Wednesday, October 29, 2008

The Partnership to Fight Chronic Disease, the Harlem DM CHF Study and When a Medical Home is not House

A Threefer from the Disease Management Care Blog:

Check out this ad from the Partnership to Fight Chronic Disease, featuring famous women using their considerable star power to remind the rest of us to pay close attention to the candidates’ positions on addressing chronic disease.

Well done, but the DMCB wonders if stars who are known to have actually battled some key chronic illnesses would have taken a good commercial and made if better: Mary Tyler Moore (diabetes mellitus), Elizabeth Taylor (chronic heart failure), Lindsay Lohan (asthma), Cloris Leachman (high blood pressure), Patty Duke (coronary artery disease) and Sally Field (osteoporosis), for example. Still, any excuse to include the still remarkable Ms. Bacall in a commercial is fine by the DMCB.

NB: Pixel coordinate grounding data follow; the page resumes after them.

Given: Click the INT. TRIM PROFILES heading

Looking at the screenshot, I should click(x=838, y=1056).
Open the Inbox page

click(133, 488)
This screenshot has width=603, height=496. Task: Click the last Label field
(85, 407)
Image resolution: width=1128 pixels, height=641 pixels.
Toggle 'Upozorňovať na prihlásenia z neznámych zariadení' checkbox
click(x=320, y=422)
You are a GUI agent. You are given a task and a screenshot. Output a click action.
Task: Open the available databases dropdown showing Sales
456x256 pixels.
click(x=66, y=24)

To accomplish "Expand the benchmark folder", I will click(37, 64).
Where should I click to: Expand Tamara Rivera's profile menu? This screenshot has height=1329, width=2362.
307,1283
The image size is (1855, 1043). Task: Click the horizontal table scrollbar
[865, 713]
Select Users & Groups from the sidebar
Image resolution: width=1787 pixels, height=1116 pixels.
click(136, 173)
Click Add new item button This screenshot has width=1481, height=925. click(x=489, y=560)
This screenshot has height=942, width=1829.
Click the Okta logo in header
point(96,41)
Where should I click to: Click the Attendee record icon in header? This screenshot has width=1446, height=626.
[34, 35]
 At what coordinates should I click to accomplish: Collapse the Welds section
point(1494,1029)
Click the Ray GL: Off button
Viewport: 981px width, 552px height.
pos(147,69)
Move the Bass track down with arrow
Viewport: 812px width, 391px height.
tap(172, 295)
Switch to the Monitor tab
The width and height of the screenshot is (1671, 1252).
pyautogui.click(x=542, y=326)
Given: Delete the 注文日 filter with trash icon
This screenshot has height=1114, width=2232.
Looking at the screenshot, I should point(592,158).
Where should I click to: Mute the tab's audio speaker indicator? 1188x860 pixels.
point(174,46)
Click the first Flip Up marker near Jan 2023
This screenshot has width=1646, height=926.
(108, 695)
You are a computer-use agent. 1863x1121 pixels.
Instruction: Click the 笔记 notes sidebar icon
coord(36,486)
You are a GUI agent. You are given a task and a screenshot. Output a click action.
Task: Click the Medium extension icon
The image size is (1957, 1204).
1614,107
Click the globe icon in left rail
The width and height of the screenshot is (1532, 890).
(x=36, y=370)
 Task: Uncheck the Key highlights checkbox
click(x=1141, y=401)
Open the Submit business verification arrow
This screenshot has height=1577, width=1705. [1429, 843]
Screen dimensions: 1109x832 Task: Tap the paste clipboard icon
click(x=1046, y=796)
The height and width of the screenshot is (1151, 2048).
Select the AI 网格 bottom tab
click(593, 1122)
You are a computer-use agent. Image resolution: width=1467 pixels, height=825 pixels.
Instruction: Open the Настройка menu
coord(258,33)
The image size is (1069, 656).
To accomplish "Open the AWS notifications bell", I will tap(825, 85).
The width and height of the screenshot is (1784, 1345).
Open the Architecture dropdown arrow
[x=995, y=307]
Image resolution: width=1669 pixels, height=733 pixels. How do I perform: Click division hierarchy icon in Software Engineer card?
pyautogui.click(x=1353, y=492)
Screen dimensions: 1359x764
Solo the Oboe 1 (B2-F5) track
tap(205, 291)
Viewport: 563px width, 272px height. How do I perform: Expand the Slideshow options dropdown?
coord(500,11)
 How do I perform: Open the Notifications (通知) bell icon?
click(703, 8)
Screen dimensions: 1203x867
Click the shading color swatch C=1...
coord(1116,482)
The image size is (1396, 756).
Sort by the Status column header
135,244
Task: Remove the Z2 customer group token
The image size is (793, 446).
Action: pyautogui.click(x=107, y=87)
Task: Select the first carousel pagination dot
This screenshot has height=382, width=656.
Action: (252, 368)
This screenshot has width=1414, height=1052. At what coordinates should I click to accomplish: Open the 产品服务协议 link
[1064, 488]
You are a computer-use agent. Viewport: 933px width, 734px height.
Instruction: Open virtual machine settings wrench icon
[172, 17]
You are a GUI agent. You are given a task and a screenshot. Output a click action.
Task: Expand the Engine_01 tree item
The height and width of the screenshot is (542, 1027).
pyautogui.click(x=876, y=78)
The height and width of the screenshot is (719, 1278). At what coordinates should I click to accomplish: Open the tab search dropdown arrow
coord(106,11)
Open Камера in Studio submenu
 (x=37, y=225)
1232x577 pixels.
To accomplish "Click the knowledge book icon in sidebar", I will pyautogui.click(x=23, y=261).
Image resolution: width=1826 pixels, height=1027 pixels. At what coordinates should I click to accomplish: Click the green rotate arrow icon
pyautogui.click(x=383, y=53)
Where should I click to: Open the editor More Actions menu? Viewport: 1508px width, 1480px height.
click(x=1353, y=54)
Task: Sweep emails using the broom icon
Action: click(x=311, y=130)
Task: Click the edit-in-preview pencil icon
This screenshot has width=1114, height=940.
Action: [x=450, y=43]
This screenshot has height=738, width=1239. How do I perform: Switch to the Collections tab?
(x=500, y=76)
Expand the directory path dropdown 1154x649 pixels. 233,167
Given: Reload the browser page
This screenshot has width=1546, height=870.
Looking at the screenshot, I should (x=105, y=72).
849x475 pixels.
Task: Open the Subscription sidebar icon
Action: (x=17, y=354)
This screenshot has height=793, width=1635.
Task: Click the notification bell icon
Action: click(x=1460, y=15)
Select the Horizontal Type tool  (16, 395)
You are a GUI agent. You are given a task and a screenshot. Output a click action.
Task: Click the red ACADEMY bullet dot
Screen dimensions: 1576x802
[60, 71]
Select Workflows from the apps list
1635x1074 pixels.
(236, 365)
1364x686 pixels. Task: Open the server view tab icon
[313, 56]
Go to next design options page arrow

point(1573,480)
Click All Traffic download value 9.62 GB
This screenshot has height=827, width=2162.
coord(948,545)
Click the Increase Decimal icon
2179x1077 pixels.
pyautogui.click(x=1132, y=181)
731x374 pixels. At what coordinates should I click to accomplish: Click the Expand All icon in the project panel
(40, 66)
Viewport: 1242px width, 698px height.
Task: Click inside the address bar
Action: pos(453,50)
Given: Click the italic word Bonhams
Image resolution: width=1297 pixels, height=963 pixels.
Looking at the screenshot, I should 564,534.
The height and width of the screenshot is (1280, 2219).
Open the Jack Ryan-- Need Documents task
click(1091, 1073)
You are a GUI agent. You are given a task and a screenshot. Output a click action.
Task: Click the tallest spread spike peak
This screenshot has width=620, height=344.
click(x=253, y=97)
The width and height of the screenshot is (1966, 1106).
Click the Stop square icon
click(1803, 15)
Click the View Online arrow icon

You may have heard that the Annals of Internal Medicine published an interesting DM study conducted in New York City’s Harlem. The authors were Paul Hebert, Jane Sisk, Jason Wang, Leah Tuzzio, Jodi Casabianca, Mark R. Chassin, Carol Horowitz, and Mary Ann McLaughlin. Just over 400 patients were randomly assigned to usual care versus ‘nurse management’ that consisted of one face-to-face visit plus ‘periodic’ follow-up phone calls, along with ‘working’ with the physician to optimize medications. The authors were unable to show that they saved money. However, SF-12 scores held more steady and quality of life declined less in the intervention group. Depending on how “quality of life years” were calculated, the nurse intervention was a relative bargain of between $15,000 to approximately $21,500 per 'QALY' gained. In others words, there was a measurable benefit to the patients receiving the intervention and the cost of that intervention compares favorably to other commonly used medical treatments, such as dialysis or the treatment of diabetes. The DMCB has written about this before: maybe disease management for chronic conditions isn’t free, but the cost is worth it.

Some things to think about when you read this paper and decide for yourself if the findings are useful:

The DMCB suspects the money saving potential of disease management is greatest when there is high baseline utilization and considerable variation. It wonders if Harlem is an area with relatively blunted access to health care, lessening the opportunity to reduce claims expense.

The cost of the nursing intervention was $158 per year, which is far less than charged in typical commercial disease management programs. The DMCB wonders if the authors (and the patients) got what they paid for.

There is little detail on just what the nurses ‘did’ in the course of their follow-up. The DMCB is not sure if the coaching was culturally appropriate, made use of state-of-art principles of patient engagement or if the phone call follow-up was intense enough.

Yes, this is the prestigious Annals but other studies on the topic of CHF have indicated that savings are possible.


During the course of today’s business planning with two smart colleagues, the topic of the ‘patient centered medical home’ came up. Both responded the same way, mistaking it as some sort of skilled nursing facility ‘where people… go away to, like, get… better?’ The DMCB responded by describing it as an enhanced primary care clinic, like ‘Marcus Welby, only better.’

‘Who is Marcus Welby?’ I was asked by both. Disappointed by this reminder of the DMCB’s age and that neither were regularly reading this blog, it reached into its bag of vulgar popular culture and asked if they were familiar with the TV character ‘House.’ Both immediately recognized the misanthropic doctor, so I explained the medical home as ‘anti-House on niceness steroids.’ I think they got it.

The DMCB believes the term 'medical home' is something that only its fellow 'internists' could have agreed to.